Du Chablis, de l’Anjou, du Pomerols ou du Cahors à des prix de sommelier parisien ? Il y a nettement mieux et moins cher plus au sud ou sud ouest. Perso le Cahors je ne m’en servirais même pas pour nettoyer les jantes de bagnole de peur d’abimer la peinture.
Commentaire parfaitement stupide d’un pseudo amateur qui croit connaître le vin et ne fait que le mépriser. Cahors est un terroir historique au sein duquel de grands vignerons font des merveilles.
Des très bons vins, on en trouve partout… Là il s’agit d’un chroniqueur qui nous fait part de son expérience personnelle pour l’année 2023. Sur le cahors, il se trouve que j’ai eu l’occasion de goûter ce vin : il est exceptionnel. Mais chacun ses goûts…
Comme Hadrien, je pense que certains vins du sud ( Corbières, Minervois, Côte du Rhône, Pic St Lou et autres Chateauneuf du Pape ou vins du Roussillon ) procurent un réel plaisir sans vider complètement le porte monaie…..ou la carte bleue !
Je suis dans le métier du vin. Je couvre quatre continents à l’export (L’Afrique, bien que j’y suis né, je ne veux plus y mettre les pieds). Une fois de plus, je rejoins Hadrien Lemur dans son jugement, même si je lui trouve une certaine exagérations.
Bonne et Grande Année à vous tous !
La, au point de vue des prix on est dans le délire complet. Il y a dans toute les régions des pépites abordables y compris en Bourgogne ou dans le Bordelais. Quant à l’ineptie à propos du Cahors autant en rire.
J’ai deux chouchous la Landotte en Médoc le Givry du Domaine Dufour Bassot avec en prime les cuvée des Champagnes Pierre Mignon ces trois délices vendus à des rapports qualité prix très raisonnables.
Le Four Bassot est un excellent domaine et une très bonne valeur du Givry, je souscris totalement!
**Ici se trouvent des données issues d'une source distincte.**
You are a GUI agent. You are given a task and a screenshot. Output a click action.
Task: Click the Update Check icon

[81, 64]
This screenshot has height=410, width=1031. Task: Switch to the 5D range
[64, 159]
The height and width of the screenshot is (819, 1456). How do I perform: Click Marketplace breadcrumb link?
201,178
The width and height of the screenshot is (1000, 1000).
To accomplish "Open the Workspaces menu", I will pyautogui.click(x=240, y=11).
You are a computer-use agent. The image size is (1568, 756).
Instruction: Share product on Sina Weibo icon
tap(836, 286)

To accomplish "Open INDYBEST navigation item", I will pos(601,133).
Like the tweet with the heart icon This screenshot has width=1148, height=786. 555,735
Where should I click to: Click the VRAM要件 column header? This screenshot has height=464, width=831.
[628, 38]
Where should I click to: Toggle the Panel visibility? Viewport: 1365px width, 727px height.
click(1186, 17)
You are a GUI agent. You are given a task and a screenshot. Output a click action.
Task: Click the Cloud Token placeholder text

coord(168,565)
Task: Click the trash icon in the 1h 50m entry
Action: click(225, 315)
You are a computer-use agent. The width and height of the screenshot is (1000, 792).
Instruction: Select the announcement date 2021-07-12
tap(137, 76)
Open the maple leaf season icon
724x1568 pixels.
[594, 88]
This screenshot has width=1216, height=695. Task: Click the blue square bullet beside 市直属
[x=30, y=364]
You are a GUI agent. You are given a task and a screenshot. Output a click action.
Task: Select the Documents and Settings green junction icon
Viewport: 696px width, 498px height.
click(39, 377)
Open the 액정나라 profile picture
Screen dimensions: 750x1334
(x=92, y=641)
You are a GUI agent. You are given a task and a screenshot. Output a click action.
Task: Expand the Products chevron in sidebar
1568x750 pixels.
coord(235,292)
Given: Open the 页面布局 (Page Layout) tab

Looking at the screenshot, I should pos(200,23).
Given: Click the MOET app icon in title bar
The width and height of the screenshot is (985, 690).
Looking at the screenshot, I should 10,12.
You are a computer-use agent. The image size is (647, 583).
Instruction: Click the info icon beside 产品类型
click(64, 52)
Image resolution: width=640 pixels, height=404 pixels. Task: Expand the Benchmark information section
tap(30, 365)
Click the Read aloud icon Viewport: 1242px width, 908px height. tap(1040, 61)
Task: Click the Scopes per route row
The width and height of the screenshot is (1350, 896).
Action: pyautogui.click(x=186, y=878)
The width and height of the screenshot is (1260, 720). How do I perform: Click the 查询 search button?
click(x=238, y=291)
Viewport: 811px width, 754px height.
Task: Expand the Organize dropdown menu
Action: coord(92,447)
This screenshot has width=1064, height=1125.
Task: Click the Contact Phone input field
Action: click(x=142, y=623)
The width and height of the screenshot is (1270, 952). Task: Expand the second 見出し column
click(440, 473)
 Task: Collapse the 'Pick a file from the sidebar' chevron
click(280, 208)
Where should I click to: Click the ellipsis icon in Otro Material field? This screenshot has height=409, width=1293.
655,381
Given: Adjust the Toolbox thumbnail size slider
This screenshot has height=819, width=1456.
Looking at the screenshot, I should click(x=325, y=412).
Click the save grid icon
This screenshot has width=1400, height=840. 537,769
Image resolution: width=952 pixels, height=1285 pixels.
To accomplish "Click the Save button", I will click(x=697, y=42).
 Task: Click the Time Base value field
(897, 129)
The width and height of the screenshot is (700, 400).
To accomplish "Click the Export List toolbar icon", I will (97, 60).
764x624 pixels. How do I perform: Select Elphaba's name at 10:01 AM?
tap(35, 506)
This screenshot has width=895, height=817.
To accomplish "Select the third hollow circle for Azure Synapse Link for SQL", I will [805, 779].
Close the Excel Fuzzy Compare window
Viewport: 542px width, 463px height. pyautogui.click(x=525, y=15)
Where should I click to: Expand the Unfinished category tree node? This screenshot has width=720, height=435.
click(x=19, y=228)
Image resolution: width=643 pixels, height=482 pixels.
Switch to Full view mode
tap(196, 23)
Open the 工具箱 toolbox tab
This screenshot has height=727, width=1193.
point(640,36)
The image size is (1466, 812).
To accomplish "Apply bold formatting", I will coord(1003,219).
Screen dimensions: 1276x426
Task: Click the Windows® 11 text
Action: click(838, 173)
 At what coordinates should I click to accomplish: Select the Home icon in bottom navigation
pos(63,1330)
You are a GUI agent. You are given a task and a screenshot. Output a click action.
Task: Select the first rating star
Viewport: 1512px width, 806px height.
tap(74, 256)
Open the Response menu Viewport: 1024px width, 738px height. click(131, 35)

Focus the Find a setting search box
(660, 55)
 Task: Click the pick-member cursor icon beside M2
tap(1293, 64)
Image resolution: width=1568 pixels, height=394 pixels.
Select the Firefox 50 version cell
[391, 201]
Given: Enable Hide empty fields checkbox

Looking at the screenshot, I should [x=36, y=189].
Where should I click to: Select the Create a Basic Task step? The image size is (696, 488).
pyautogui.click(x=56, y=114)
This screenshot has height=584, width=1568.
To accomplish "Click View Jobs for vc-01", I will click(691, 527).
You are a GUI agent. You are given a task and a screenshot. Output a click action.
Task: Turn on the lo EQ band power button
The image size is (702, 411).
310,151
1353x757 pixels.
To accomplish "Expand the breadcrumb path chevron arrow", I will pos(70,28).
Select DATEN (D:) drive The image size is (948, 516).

Quant aux prix , libre à chacun de s’interdire de goûter à l’excellence au nom d’ un plafond moral tarifaire, c’est une disposition d’esprit qui caractérise beaucoups d’amateurs de vins.Justifiée en partie sur les vins de spéculation, cette indignation empêche toutefois de connaître quelques grands frissons…surtout qu’ils restent de l’ordre de l’exceptionnel.